Southland immigrant-rights activists hailed last Friday’s announcement of a federal policy change that will prevent the deportation and provide work permits for some undocumented immigrants who came to the country at a young age.
“Americans will look back on this day with pride and joy when they allowed these young people to fully contribute to the growth, prosperity and strength of our great nation,” said Angelica Salas, executive director of the Coalition for Humane Immigrant Rights of Los Angeles. “If what we heard today is exactly what happens, it was about time.”
The policy is expected to affect about 800,000 people across the country. Los Angeles Mayor Antonio Villaraigosa, also noted that Los Angeles is home to one of the largest population of these young people.

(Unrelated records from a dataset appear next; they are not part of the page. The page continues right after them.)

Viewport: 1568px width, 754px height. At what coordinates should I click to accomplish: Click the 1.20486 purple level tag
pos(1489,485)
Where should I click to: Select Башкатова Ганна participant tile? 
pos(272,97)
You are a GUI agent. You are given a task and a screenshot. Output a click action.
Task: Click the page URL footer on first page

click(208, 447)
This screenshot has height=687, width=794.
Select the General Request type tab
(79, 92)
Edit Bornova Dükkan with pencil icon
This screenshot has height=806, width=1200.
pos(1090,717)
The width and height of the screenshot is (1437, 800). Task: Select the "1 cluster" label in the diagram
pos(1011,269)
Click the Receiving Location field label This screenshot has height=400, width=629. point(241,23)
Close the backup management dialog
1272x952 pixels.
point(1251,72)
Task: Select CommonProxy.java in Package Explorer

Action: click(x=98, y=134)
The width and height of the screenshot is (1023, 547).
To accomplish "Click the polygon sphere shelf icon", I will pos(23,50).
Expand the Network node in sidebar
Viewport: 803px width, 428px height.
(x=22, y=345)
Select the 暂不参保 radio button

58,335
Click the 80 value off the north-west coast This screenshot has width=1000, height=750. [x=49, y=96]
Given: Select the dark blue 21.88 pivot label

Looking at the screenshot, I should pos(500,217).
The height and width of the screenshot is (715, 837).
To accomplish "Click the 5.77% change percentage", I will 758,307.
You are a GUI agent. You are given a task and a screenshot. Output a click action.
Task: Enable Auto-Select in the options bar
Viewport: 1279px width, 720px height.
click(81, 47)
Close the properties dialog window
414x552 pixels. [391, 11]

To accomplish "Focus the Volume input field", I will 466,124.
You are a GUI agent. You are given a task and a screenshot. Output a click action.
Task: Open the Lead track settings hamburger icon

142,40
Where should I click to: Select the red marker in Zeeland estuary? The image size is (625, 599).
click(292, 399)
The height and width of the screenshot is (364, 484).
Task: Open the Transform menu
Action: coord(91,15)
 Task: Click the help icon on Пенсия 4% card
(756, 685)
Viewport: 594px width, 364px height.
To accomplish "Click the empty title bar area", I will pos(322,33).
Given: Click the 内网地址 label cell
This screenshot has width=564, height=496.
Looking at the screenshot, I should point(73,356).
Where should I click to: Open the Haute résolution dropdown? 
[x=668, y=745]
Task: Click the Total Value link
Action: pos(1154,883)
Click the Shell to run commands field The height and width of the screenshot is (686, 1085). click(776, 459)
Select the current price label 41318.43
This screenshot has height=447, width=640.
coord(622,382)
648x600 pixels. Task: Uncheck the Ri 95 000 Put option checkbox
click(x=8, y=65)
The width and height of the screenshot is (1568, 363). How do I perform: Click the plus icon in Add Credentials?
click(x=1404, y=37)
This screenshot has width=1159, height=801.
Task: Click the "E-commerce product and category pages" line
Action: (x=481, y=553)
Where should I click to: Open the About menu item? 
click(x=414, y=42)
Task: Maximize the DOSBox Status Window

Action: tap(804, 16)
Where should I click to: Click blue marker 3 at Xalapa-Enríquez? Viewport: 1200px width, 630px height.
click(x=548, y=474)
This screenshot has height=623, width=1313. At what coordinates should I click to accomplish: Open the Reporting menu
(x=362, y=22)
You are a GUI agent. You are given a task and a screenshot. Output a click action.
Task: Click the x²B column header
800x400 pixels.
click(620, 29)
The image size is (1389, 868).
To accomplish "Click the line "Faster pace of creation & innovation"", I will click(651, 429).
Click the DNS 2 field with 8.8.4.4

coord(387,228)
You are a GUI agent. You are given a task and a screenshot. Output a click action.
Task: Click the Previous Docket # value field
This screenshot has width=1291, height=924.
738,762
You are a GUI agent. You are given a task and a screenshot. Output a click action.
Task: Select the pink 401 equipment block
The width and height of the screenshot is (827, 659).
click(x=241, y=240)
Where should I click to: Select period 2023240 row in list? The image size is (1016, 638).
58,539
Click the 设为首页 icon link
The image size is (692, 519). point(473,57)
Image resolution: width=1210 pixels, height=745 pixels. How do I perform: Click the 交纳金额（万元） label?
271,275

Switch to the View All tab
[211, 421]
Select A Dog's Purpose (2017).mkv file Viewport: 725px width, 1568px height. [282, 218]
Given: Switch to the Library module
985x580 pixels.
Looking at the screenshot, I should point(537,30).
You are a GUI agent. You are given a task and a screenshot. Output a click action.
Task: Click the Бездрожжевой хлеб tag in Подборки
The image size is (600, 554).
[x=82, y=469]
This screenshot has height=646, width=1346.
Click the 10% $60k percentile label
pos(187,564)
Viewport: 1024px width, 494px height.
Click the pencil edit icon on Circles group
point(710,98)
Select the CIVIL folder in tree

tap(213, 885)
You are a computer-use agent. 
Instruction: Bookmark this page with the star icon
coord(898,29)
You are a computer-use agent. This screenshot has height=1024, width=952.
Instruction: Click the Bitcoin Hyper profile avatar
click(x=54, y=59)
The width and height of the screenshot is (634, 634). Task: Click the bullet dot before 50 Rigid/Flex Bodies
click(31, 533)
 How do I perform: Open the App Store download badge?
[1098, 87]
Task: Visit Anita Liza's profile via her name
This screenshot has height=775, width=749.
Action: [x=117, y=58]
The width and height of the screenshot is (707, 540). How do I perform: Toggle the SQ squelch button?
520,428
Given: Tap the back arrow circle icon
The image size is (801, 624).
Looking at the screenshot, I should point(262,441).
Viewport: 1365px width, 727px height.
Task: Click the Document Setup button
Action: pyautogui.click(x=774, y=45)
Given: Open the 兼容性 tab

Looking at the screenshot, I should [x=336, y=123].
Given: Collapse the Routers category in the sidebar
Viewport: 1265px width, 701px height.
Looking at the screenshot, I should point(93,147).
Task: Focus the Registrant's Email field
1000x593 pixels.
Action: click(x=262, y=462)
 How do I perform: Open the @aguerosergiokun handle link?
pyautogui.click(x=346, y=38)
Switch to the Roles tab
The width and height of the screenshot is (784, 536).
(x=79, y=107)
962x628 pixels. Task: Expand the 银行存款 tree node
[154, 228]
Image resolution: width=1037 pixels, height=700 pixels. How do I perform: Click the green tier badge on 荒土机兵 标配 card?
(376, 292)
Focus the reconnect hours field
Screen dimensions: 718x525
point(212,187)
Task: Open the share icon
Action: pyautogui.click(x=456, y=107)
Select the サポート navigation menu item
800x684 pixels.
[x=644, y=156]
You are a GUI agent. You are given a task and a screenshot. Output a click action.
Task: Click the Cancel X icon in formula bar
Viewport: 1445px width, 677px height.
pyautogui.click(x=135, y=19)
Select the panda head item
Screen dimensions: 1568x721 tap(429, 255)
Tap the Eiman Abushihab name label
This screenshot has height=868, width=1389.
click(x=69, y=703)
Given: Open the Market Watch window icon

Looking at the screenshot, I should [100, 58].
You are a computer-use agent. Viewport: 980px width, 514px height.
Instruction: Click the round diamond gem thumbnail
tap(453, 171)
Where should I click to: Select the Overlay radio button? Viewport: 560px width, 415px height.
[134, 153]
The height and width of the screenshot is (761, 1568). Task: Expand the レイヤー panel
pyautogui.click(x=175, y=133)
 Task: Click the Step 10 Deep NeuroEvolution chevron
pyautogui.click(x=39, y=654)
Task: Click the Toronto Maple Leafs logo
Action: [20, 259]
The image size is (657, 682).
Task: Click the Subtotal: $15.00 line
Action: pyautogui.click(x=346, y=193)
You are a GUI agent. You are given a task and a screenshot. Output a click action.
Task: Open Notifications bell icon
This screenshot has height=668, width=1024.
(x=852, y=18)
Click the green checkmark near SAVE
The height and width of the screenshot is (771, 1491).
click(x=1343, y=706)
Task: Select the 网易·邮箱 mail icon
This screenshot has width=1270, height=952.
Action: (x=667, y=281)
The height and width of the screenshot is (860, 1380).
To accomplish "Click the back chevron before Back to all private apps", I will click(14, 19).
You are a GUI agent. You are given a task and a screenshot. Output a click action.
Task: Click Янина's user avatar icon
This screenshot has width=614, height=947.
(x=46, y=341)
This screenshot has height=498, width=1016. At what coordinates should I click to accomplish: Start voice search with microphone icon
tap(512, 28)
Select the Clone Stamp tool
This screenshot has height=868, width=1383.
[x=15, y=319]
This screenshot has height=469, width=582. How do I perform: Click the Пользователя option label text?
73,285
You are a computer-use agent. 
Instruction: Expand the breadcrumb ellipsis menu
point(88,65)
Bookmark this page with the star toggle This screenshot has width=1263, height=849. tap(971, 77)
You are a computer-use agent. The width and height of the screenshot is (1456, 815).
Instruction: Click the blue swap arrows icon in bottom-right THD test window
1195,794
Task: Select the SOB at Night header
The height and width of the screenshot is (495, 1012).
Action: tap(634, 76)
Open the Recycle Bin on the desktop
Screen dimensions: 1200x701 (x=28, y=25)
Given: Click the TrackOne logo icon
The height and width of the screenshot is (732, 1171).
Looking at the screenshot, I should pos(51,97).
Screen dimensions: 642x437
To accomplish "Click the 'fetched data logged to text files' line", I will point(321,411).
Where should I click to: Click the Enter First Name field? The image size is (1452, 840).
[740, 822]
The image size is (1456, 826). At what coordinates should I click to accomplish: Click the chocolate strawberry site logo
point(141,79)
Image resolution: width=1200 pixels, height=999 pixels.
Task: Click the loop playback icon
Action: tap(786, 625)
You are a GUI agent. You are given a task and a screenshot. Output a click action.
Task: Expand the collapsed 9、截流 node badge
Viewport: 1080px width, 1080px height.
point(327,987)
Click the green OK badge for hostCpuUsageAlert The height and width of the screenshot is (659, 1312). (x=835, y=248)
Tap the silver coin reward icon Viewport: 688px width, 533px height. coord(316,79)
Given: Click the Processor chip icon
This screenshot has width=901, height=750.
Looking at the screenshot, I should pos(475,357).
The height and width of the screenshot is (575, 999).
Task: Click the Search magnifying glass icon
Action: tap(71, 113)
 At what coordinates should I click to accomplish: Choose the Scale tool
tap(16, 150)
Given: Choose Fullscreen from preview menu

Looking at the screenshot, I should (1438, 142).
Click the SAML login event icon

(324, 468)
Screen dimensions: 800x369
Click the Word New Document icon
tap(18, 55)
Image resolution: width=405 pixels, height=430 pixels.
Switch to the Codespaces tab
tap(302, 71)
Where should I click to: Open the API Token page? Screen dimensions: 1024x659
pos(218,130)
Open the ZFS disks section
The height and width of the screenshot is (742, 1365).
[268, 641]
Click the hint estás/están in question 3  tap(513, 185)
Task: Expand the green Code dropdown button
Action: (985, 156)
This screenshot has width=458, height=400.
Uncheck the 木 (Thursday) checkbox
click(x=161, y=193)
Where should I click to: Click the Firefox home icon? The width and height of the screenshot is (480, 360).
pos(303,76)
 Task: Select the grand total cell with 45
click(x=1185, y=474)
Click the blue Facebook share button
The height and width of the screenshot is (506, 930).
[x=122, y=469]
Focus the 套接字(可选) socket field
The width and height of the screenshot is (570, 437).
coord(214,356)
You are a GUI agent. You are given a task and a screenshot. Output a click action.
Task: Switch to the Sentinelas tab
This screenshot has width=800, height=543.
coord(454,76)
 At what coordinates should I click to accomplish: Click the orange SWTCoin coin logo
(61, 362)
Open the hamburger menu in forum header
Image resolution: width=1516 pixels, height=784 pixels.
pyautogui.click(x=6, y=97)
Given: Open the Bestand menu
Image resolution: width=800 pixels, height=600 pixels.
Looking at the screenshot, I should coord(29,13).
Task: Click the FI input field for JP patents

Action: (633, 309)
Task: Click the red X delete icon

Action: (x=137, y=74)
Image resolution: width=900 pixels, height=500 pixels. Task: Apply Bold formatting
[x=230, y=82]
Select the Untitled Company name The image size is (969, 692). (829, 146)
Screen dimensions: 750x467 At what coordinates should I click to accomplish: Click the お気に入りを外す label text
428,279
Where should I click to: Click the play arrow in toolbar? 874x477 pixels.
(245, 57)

According to the Unted States Department of Homeland Security, the policy will apply–on a case-by-case basis–to undocumented immigrants who:
* came to the United States under age 16;
* are younger than 30;
* have continuously lived in the United States for at least five years;
* are enrolled in school, have graduated from high school, have obtained a general education development certificate or are honorably discharged from the Coast Guard or Armed Forces; and
* have not been convicted of a felony, significant misdemeanor, multiple misdemeanors or pose a threat to national security.
Speaking at the White House, President Barack Obama said the change is aimed at people who were likely brought into the country by their parents, and in many cases did not know they were undocumented until they tried to apply for a job.
“Effective immediately, the Department of Homeland Security is taking steps to lift the shadow of deportation from these young people,” he said.
The president insisted the policy was not amnesty, immunity, a path to citizenship or a “permanent fix” to the immigration system. He called it a “stop-gap measure” that gives “a degree of relief and hope to driven, patriotic young people.”
“It’s the right thing to do,” he said.
When news of the policy change broke, some immigrant-rights advocates marched in downtown Los Angeles, hailing the announcement and calling it a good first step, but saying more needs to be done.